• [Records excerpted from a collection]
________________
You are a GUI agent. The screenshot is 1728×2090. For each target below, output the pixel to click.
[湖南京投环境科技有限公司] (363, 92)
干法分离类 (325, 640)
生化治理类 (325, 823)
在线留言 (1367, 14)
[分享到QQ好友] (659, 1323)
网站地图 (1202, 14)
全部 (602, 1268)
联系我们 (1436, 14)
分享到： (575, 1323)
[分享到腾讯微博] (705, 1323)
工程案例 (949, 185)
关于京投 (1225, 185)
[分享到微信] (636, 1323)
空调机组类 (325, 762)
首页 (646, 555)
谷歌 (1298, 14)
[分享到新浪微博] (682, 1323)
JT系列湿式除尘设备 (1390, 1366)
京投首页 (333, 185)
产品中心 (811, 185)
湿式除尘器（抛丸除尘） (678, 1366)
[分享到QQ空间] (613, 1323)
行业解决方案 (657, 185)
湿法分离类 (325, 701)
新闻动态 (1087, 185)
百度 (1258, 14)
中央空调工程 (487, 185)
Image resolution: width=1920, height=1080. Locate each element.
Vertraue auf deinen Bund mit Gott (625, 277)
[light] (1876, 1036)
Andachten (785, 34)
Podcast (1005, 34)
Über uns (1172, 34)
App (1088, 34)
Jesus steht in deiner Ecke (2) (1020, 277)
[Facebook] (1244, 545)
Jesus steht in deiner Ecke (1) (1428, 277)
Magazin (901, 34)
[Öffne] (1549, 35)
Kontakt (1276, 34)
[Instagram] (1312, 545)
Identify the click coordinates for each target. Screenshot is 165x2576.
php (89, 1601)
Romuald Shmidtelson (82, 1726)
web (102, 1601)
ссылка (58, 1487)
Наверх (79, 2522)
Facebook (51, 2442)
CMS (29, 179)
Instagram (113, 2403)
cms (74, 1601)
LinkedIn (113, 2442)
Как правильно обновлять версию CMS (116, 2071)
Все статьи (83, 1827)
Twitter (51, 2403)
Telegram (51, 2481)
________________
• [TASK DETAILS]
Repeat every line of the data, exactly and in full.

• [SOLUTION TO THE PROBLEM]
You are a GUI agent. The screenshot is 1728×2090. For each target below, output the pixel to click.
[湖南京投环境科技有限公司] (363, 92)
干法分离类 (325, 640)
生化治理类 (325, 823)
在线留言 (1367, 14)
[分享到QQ好友] (659, 1323)
网站地图 (1202, 14)
全部 (602, 1268)
联系我们 (1436, 14)
分享到： (575, 1323)
[分享到腾讯微博] (705, 1323)
工程案例 (949, 185)
关于京投 (1225, 185)
[分享到微信] (636, 1323)
空调机组类 (325, 762)
首页 (646, 555)
谷歌 (1298, 14)
[分享到新浪微博] (682, 1323)
JT系列湿式除尘设备 (1390, 1366)
京投首页 (333, 185)
产品中心 (811, 185)
湿式除尘器（抛丸除尘） (678, 1366)
[分享到QQ空间] (613, 1323)
行业解决方案 (657, 185)
湿法分离类 (325, 701)
新闻动态 (1087, 185)
百度 (1258, 14)
中央空调工程 (487, 185)
Image resolution: width=1920, height=1080. Locate each element.
Vertraue auf deinen Bund mit Gott (625, 277)
[light] (1876, 1036)
Andachten (785, 34)
Podcast (1005, 34)
Über uns (1172, 34)
App (1088, 34)
Jesus steht in deiner Ecke (2) (1020, 277)
[Facebook] (1244, 545)
Jesus steht in deiner Ecke (1) (1428, 277)
Magazin (901, 34)
[Öffne] (1549, 35)
Kontakt (1276, 34)
[Instagram] (1312, 545)
Identify the click coordinates for each target. Screenshot is 165x2576.
php (89, 1601)
Romuald Shmidtelson (82, 1726)
web (102, 1601)
ссылка (58, 1487)
Наверх (79, 2522)
Facebook (51, 2442)
CMS (29, 179)
Instagram (113, 2403)
cms (74, 1601)
LinkedIn (113, 2442)
Как правильно обновлять версию CMS (116, 2071)
Все статьи (83, 1827)
Twitter (51, 2403)
Telegram (51, 2481)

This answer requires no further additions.